My son’s friend took a screenshot of the email ss sent him and sent it to my son, who sent it to me. I shared with hubby and we had a big sit down talk with ss including his BM. That kid was the same age and he admitted to it when confronted with the email screenshot.

The younger boy was the son of a friend of his BM. She was at their house when the event happened! He lied about that to his mom after that boy reported it to his father and ss BM. Then my hubby really got angry and confronted him and he fessed up. He temporarily had all his screens taken away and pulled out of an extracurricular band. 

But still no counseling or confronting the actual problems behind the behavior. Also, no real attempt at oversight to keep it from happening again.

Winterglow's picture

So this couild be the tip of the iceberg. I wonder how many other kids he has propositioned.

Step2's picture

I’m in this forum for anonymity and I feel like that would diminish it.

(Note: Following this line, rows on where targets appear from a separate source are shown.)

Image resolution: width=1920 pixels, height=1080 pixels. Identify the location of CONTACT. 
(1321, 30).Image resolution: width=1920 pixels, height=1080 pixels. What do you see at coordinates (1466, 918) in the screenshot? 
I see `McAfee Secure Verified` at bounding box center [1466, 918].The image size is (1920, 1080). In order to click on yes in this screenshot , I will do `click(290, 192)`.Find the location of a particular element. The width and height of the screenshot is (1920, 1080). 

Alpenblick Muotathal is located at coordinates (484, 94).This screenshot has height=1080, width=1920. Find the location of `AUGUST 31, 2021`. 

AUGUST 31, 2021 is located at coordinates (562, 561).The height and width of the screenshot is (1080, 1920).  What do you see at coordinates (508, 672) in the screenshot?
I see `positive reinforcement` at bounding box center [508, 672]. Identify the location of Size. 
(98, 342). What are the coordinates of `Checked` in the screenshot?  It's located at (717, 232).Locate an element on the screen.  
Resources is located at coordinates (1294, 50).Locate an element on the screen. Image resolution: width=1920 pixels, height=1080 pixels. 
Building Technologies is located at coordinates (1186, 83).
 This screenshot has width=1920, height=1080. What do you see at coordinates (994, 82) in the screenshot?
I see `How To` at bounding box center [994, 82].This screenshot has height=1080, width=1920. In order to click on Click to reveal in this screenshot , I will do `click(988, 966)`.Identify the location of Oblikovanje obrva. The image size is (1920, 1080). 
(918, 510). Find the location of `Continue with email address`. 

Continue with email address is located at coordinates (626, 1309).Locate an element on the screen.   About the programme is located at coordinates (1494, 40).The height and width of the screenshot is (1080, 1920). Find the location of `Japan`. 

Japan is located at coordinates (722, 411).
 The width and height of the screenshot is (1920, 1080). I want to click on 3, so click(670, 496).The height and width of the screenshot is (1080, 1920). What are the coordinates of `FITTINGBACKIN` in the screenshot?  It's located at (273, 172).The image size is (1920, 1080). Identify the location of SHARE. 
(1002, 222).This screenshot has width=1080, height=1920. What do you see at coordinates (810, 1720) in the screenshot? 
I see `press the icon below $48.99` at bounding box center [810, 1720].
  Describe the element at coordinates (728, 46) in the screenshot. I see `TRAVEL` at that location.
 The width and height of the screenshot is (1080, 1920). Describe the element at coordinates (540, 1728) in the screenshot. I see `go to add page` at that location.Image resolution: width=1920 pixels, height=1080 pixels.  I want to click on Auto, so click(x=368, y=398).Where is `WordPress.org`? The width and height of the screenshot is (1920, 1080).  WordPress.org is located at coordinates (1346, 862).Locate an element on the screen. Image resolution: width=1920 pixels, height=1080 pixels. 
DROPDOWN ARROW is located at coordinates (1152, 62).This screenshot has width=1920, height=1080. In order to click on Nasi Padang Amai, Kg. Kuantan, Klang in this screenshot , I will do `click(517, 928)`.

A do appreciate you reading my post and taking an interest.

notsurehowtodeal's picture

If someone turns him into CPS or law enforcement, your children are going to get interviewed because they live in the same home. Do you want them to have to go through that? I know you said they are usually not with you when SS14 is there, but they are going to get drug into this. You need to take steps now to protect them.

You said DH didn't know what to do. It is pretty obvious the kid needs therapy and all access to porn needs to end. At the minimum someone needs to have a frank talk with him about how you approach someone for sex - because the way he is going about it is going to get him in trouble. He also needs a refresher on safe sex and condom use. If he doesn't get turned in to the authorities, he is going to get beat up when he approaches the wrong boy in the wrong way.

 

 

Rags's picture

The pervy diaper shit has nothing to do with his sexual orientation.  However, his propositioning younger boys for sex should be addressed agressively and painfully NOW.  Call the police and let them deal with his sexual preditor tendencies.

We have dear friends who adopted two boys out of sexually abusive homes.  Their eldest was beyond salvage and is now in a residential behavioral modification ranch run by the State and is about to be moved to Juvenile detention due to his inability to control his urges to mollest younger boys.

You can't help this kid. Give him to the authorities that can force resolution.

I am sorry you are having to deal with this.